Implication: To maintain the ability to restore low-latency access with high probability we must restore durability.

Important Note: We've effectively "decided" that we'll need warm spare machines since we have eliminated shards. In other words, our minimum unit of recovery in the system is currently an entire machine.

Design considerations

Client Interface Invariants

Invariant: A read of a key following a write always sees the value associated with that write.

Invariant: A write to a key associates a version number with the value that is greater than that of any previous value written to that key location.

Invariant: An application always sees bounded latency.

Invariant: Writes are "k-durable" on return of success.

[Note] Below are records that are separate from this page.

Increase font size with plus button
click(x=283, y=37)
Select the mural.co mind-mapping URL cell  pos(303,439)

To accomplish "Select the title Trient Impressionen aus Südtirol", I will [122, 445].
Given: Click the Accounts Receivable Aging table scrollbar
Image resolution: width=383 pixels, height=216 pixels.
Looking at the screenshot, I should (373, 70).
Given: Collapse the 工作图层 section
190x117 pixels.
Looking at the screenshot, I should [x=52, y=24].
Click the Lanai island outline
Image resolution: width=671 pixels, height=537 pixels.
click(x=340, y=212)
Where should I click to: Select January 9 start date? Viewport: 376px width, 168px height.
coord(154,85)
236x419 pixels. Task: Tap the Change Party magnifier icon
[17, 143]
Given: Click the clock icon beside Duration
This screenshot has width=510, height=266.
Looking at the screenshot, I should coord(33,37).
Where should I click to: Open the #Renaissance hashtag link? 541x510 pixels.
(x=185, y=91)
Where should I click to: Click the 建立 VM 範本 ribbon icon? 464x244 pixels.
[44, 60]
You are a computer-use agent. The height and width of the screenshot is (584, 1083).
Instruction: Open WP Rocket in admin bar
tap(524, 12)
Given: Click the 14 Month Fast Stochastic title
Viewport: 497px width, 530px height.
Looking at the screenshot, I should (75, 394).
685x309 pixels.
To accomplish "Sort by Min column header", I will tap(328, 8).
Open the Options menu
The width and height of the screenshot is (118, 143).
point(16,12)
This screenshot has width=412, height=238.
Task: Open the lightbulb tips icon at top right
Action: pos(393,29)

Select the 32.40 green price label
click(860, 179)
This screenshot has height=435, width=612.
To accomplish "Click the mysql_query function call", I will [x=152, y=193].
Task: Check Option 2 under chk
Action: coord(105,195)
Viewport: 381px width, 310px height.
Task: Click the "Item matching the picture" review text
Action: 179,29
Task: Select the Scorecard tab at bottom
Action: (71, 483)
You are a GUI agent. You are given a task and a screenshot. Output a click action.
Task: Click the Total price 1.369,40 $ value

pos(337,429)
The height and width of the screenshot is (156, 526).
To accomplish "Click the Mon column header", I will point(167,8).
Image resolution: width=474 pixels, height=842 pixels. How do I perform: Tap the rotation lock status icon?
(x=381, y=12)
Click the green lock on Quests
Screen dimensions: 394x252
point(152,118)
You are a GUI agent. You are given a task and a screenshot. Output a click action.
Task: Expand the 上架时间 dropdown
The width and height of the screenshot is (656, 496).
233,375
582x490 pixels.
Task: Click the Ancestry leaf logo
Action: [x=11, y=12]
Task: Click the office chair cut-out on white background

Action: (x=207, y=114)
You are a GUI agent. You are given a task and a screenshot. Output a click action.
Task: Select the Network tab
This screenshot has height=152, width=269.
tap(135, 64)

Pluggable storage backends

The user, on a table-by-table basis, should be able to select between a variety of durability strategies. These should include:

Disk k (default, probably with k = 2)
Flash k
RAM k
Null (no durability)

and a lot of other more interesting ones are possible as well.

PRAM
RAM 2, Disk 1
Flash 1, Disk 1

etc.

Implication: Segment backup placement needs complete flexibility, meaning a "backup server schedule" likely isn't going to work for us.

Master Soft State

This is essentially an enumeration of all the things we must convince ourselves we can recover (hopefully quickly).

Segment Backup Locations
Restoration: Given to new master from the cluster manager or from one of the former master's backups. One nice possibility. Can be a list or a function. The current working assumption that this isn't strictly needed and contacting each of the servers in the cluster is practical.

Segment List
Restoration: Have to send a query to all outstanding backups. This is probably okay because we can piggyback this with the fetch of the metadata summaries. Additionally, since we are doing a broadcast to find segment backup locations we can do this with the same query.

Master vector clock
Restoration: After re-reading segment metadata from backups fetch the most recent value written to the most recent segment and set the vector clock one higher.

Id -> Ptr Hashtable
Restoration: After re-reading segment metadata from backup scan all objects, populating the hashtable.

Objects
Restoration: Scan the hashtable, fetching all objects on demand. This prevents fetching old versions of the objects, for which only the metadata (which has already been fetched) is needed.

Cleaning information
Must rebuild the delete pointers or refcounts; they maintain the cleaning invariants needed in case this instance of the master crashes to recover the next instance.
How do we decide to do this if the data in the segments is fetched on demand?
Maybe assert we can't clean until we've refetched all the data.
Seems reasonable anyway - just causes an increase in active disk space.
Also, we might be able to do this anyway without refetching the objects. But it seems like we'd need some kind of shadow layout in memory to maintain the pointer links. Perhaps refcounting doesn't have this problem.

Indexes
Since indexes have no guaranteed relationship with the data on the master we may be better off rebuilding them elsewhere to mitigate the incast problem.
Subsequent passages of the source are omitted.